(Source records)
****

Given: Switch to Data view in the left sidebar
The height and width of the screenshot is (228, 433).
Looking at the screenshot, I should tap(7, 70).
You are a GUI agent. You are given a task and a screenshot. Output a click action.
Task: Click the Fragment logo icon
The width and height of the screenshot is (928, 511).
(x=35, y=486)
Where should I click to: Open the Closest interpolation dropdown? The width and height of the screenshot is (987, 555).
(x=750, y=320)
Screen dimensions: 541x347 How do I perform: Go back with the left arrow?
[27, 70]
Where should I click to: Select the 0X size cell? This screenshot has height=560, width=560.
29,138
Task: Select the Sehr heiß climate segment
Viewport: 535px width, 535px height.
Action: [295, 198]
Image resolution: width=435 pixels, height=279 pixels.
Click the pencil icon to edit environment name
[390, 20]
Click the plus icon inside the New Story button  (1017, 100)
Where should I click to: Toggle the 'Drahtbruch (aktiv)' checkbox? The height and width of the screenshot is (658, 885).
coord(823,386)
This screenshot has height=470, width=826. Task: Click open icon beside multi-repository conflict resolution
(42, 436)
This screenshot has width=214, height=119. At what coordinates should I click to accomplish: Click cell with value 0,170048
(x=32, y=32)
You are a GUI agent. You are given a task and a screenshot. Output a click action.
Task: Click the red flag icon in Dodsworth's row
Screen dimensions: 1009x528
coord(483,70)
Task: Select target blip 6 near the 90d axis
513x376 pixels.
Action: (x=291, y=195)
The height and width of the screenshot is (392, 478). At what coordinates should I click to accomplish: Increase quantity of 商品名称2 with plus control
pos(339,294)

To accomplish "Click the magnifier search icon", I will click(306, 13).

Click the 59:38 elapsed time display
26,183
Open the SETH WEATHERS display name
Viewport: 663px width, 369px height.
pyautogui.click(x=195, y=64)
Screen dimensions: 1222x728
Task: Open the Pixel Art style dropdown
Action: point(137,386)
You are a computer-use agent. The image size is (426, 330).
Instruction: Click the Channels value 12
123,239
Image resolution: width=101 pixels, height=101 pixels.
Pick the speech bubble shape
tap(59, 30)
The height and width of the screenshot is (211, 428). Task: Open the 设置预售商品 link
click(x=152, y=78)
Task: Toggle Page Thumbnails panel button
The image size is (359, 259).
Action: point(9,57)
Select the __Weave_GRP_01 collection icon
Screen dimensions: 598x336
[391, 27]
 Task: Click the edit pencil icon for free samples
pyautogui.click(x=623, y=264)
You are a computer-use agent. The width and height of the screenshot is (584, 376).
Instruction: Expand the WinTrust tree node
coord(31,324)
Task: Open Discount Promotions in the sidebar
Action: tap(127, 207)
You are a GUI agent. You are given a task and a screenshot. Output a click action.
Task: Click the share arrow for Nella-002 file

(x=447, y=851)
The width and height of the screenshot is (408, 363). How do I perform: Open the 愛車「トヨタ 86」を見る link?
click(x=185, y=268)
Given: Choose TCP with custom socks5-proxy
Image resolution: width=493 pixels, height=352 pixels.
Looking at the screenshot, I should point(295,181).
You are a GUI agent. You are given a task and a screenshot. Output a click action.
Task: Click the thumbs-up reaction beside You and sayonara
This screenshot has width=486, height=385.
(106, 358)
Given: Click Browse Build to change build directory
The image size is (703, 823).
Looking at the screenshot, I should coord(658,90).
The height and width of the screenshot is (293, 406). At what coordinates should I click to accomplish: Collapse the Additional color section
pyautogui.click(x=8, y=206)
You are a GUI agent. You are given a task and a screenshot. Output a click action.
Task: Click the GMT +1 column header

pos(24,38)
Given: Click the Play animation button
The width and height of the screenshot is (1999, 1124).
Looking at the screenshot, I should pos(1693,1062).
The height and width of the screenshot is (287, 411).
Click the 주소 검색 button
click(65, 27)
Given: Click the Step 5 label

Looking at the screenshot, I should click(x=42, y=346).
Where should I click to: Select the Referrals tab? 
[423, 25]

****

TASK PROMPT
Write out the rows above exactly as they appear, from the line with "The height and width of the screenshot is (392, 478)." to the line with "Action: tap(127, 207)", including both of those lines.

ANSWER TO THE TASK
The height and width of the screenshot is (392, 478). At what coordinates should I click to accomplish: Increase quantity of 商品名称2 with plus control
pos(339,294)

To accomplish "Click the magnifier search icon", I will click(306, 13).

Click the 59:38 elapsed time display
26,183
Open the SETH WEATHERS display name
Viewport: 663px width, 369px height.
pyautogui.click(x=195, y=64)
Screen dimensions: 1222x728
Task: Open the Pixel Art style dropdown
Action: point(137,386)
You are a computer-use agent. The image size is (426, 330).
Instruction: Click the Channels value 12
123,239
Image resolution: width=101 pixels, height=101 pixels.
Pick the speech bubble shape
tap(59, 30)
The height and width of the screenshot is (211, 428). Task: Open the 设置预售商品 link
click(x=152, y=78)
Task: Toggle Page Thumbnails panel button
The image size is (359, 259).
Action: point(9,57)
Select the __Weave_GRP_01 collection icon
Screen dimensions: 598x336
[391, 27]
 Task: Click the edit pencil icon for free samples
pyautogui.click(x=623, y=264)
You are a computer-use agent. The width and height of the screenshot is (584, 376).
Instruction: Expand the WinTrust tree node
coord(31,324)
Task: Open Discount Promotions in the sidebar
Action: tap(127, 207)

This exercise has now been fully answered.